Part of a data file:

--- Begin ---

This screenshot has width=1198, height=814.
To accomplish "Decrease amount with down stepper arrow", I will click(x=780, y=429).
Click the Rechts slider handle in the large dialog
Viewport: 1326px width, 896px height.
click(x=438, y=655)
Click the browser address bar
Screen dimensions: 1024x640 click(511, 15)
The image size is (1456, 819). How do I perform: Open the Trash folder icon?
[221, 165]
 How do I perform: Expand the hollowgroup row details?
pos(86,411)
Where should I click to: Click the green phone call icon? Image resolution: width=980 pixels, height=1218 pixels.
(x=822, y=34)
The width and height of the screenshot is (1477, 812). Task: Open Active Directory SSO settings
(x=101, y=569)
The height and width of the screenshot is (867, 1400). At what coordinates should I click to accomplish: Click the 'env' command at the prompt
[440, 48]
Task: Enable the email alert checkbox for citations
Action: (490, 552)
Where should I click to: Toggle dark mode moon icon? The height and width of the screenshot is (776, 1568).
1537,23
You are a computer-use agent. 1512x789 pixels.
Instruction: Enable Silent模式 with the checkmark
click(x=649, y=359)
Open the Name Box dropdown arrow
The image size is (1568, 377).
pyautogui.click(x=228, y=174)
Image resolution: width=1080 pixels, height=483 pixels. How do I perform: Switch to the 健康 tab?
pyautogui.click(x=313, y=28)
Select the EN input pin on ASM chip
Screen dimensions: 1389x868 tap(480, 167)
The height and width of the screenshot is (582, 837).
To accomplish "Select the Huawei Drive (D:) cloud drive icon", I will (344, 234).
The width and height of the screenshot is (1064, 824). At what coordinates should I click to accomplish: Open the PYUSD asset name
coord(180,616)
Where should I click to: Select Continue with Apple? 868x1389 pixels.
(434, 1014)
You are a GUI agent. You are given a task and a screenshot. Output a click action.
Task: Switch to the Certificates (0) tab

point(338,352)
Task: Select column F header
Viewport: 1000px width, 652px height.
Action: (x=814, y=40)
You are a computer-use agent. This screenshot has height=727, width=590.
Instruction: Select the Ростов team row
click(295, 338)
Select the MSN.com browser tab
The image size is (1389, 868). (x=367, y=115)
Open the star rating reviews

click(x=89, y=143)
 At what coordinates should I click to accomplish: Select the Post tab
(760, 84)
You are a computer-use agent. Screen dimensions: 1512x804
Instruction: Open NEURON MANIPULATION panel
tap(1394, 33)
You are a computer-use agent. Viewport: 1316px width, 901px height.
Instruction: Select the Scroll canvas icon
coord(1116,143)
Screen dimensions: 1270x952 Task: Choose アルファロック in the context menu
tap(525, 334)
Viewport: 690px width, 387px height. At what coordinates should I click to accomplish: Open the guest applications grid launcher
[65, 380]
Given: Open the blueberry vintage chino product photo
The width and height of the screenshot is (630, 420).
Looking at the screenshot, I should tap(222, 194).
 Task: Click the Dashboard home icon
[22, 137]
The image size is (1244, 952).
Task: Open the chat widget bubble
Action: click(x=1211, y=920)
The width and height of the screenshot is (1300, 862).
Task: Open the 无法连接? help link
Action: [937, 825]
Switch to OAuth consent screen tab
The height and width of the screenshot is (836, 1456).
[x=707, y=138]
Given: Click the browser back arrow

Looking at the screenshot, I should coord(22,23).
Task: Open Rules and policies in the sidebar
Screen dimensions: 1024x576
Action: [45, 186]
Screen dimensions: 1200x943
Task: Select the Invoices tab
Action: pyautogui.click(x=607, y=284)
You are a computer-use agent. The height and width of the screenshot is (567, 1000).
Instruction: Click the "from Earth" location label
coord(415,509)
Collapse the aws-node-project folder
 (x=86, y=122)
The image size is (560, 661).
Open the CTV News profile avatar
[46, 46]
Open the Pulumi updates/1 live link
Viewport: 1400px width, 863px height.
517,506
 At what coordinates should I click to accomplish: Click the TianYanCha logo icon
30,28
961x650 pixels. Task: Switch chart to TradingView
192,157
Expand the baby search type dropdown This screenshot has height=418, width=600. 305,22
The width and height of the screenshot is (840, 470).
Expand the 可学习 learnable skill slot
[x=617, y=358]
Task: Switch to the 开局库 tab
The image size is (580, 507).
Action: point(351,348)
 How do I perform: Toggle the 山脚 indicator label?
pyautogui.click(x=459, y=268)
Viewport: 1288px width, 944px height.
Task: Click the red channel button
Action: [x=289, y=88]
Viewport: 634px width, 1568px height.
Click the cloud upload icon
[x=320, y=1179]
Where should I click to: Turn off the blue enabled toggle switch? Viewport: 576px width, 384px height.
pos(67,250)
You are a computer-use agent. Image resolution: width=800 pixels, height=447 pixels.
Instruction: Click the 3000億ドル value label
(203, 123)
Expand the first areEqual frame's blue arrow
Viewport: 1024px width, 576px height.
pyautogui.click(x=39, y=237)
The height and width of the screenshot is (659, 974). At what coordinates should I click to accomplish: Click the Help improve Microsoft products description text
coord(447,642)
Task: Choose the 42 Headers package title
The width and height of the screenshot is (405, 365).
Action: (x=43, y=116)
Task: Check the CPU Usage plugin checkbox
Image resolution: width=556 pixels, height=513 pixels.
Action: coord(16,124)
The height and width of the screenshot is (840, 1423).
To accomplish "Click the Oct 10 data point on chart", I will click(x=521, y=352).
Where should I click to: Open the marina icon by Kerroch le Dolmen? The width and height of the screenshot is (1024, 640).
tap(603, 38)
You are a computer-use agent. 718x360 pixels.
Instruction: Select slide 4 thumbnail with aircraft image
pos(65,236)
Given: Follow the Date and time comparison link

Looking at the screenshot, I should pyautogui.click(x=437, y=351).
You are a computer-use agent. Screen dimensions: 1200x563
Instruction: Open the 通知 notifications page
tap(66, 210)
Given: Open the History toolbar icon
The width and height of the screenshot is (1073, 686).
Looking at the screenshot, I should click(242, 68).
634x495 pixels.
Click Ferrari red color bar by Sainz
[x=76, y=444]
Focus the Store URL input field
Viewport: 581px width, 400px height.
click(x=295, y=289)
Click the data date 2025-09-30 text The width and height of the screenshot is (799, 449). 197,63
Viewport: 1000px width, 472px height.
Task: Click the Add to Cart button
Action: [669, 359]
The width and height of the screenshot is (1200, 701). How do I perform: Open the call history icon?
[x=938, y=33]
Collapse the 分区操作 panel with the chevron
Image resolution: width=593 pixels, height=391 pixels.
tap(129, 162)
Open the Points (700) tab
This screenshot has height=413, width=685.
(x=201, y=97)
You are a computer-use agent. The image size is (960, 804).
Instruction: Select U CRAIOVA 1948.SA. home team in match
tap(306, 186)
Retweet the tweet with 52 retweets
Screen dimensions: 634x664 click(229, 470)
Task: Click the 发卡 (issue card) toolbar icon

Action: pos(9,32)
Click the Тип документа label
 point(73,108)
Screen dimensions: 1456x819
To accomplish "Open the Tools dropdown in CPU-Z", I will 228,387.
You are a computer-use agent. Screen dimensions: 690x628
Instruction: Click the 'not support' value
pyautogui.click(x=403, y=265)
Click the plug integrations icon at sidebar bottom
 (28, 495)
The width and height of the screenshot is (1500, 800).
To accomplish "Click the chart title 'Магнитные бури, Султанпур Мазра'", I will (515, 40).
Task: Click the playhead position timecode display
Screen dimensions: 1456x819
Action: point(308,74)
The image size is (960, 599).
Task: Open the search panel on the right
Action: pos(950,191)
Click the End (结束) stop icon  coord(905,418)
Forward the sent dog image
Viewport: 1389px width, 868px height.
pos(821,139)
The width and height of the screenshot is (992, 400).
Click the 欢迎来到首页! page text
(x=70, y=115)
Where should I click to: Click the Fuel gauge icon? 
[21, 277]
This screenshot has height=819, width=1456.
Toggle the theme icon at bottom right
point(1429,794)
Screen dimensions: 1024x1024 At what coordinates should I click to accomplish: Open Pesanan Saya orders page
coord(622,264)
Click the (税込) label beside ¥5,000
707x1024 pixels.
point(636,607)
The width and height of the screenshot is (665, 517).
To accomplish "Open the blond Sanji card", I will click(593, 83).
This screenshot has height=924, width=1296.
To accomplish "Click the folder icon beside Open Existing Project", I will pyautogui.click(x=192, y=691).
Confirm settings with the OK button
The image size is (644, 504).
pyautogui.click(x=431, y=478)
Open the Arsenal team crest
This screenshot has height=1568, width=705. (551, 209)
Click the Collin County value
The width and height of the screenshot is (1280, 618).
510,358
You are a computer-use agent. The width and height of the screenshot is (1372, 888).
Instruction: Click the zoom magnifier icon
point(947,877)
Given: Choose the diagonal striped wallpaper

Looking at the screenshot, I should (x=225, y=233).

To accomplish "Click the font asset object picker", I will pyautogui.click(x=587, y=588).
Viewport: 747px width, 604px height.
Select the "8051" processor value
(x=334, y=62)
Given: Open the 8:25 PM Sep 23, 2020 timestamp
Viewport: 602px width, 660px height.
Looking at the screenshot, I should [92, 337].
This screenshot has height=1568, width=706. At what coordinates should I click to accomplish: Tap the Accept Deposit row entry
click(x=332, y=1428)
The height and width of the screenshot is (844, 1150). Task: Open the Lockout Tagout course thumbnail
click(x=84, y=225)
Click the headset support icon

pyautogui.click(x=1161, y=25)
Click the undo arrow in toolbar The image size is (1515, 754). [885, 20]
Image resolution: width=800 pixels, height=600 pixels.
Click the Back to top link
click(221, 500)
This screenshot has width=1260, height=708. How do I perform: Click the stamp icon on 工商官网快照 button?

--- End ---

TASK PROMPT:
Copy out word for word the lines beginning with the one containing "Click the plug" and ending with the one containing "Looking at the screenshot, I should (x=225, y=233).", both of those lines included.

ANSWER FOR THE TASK:
Click the plug integrations icon at sidebar bottom
 (28, 495)
The width and height of the screenshot is (1500, 800).
To accomplish "Click the chart title 'Магнитные бури, Султанпур Мазра'", I will (515, 40).
Task: Click the playhead position timecode display
Screen dimensions: 1456x819
Action: point(308,74)
The image size is (960, 599).
Task: Open the search panel on the right
Action: pos(950,191)
Click the End (结束) stop icon  coord(905,418)
Forward the sent dog image
Viewport: 1389px width, 868px height.
pos(821,139)
The width and height of the screenshot is (992, 400).
Click the 欢迎来到首页! page text
(x=70, y=115)
Where should I click to: Click the Fuel gauge icon? 
[21, 277]
This screenshot has height=819, width=1456.
Toggle the theme icon at bottom right
point(1429,794)
Screen dimensions: 1024x1024 At what coordinates should I click to accomplish: Open Pesanan Saya orders page
coord(622,264)
Click the (税込) label beside ¥5,000
707x1024 pixels.
point(636,607)
The width and height of the screenshot is (665, 517).
To accomplish "Open the blond Sanji card", I will click(593, 83).
This screenshot has height=924, width=1296.
To accomplish "Click the folder icon beside Open Existing Project", I will pyautogui.click(x=192, y=691).
Confirm settings with the OK button
The image size is (644, 504).
pyautogui.click(x=431, y=478)
Open the Arsenal team crest
This screenshot has height=1568, width=705. (551, 209)
Click the Collin County value
The width and height of the screenshot is (1280, 618).
510,358
You are a computer-use agent. The width and height of the screenshot is (1372, 888).
Instruction: Click the zoom magnifier icon
point(947,877)
Given: Choose the diagonal striped wallpaper

Looking at the screenshot, I should (x=225, y=233).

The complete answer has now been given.